> **SELECTED EXCERPT**
----

Global performance tuning
I see that there are several international datacenters available for deployment. If I have a single non-replicated, vertically scaling Postgres database machine. Does it make any sense to deploy front-end machines to the datacenters around the globe? Or will I get better user performance deploying FEs to only the same DC as the database? Each user request typically makes at least one, but maybe more round trips to the DB machine.
If it does make sense to deploy FEs globally, how would the client target the closest one?
4 Replies
If you are up for it you can also consider some kind of database replication. Some applications can use master-slave replication where you always write to a single master somewhere in the world but reads go from a local read slave. This is only a benefit if most page loads do no writes at all.
Finally, there are possibilities to set up master-master (also called multi-master) replication over WAN. This usually slows down the speed of commits since they need to lock while waiting for acknowledgements from other nodes. I'm not very familiar with the Postgre ecosystem, but I found these two projects that might be interesting if you want to go down this road:
If you are deploying a global (around the Earth sort of thing) system, then you definitely need to setup front-end facing servers around the globe in different data centres. But you will have to be very smart with data replication, caching and performance tuning, not to mention timing and conflict resolution.

----

> **STORED DATA**
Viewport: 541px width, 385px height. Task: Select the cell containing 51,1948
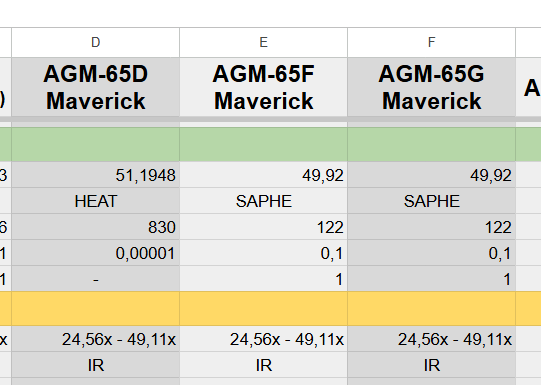pyautogui.click(x=96, y=175)
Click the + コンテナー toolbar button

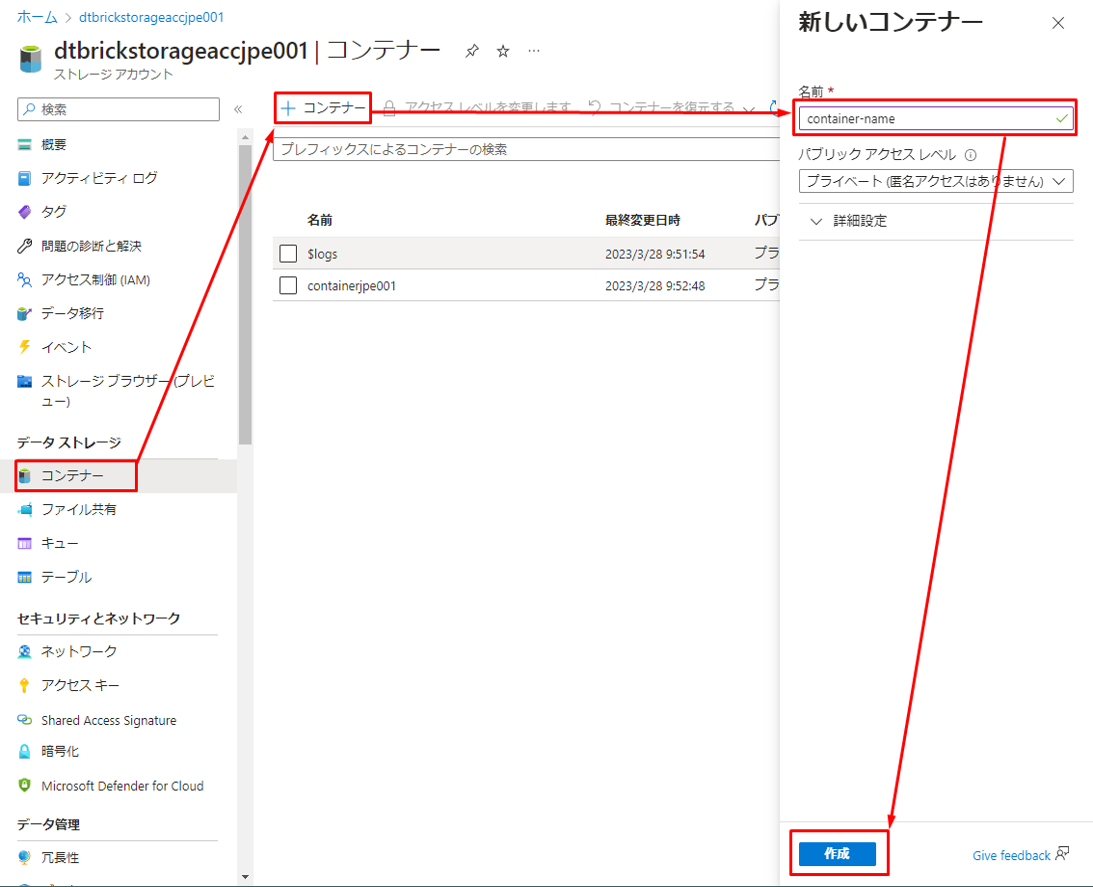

----

> **PARTS OF THE EXERCISE**
1. In the thread on global performance tuning, why does master-master replication over WAN usually slow down commits? Answer in one to three sentences.
2. According to the thread on global performance tuning, what is another name for master-master replication?
3. Reproduce word for word the passage of the thread on global performance tuning between "Global performance tuning" and "the closest one?", inclusive.

> **WRITTEN ANSWERS**
1. Commits slow down because they have to lock while waiting for acknowledgements from the other nodes.

2. Multi-master replication.

3.
Global performance tuning
I see that there are several international datacenters available for deployment. If I have a single non-replicated, vertically scaling Postgres database machine. Does it make any sense to deploy front-end machines to the datacenters around the globe? Or will I get better user performance deploying FEs to only the same DC as the database? Each user request typically makes at least one, but maybe more round trips to the DB machine.
If it does make sense to deploy FEs globally, how would the client target the closest one?